Staff at its headquarters on the outskirts of Munich did not know what the group’s different units were doing, the administrator concluded, with neither their tasks and responsibilities — or the payments and loans between the divisions — properly recorded.

There was “a small business mentality” at many of its units, former employees told the FT, describing businesses that Wirecard had hoovered up around the world and largely left to their own devices.

The internal chaos led to bizarre outcomes. A team of IT specialists, working in Athens, but part of a subsidiary with headquarters in New Zealand, provided services to Wirecard’s German HQ that were not needed, the administrator found.

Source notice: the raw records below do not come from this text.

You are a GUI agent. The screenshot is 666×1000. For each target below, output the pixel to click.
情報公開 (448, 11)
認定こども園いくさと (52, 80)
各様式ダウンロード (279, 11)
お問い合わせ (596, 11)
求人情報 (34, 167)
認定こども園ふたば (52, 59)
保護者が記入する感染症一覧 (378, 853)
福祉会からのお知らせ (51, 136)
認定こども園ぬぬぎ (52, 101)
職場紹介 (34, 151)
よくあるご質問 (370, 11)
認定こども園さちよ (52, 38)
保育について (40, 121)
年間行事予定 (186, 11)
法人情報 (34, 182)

In another example, when the administrator asked managers at a different Asian-based subsidiary about how they contributed to the group, the reply was “we don’t really know”, according to a person briefed on the matter.

Hansrudi Lenz, an accounting professor at the University of Würzburg, said that EY should have picked up such failings in its audits.

“The control functions and risk management systems are a key part of any annual audit. If auditors do not spot such blatant shortcomings, things have badly gone wrong during the audit,” Mr Lenz said. 

EY declined to comment.

Wirecard’s internal organisation and documentation were a far cry from “what one would expect from a company of such a size”, the report noted.

The administrator’s findings will do little to ease the shockwaves the scandal has sent through German politics and business.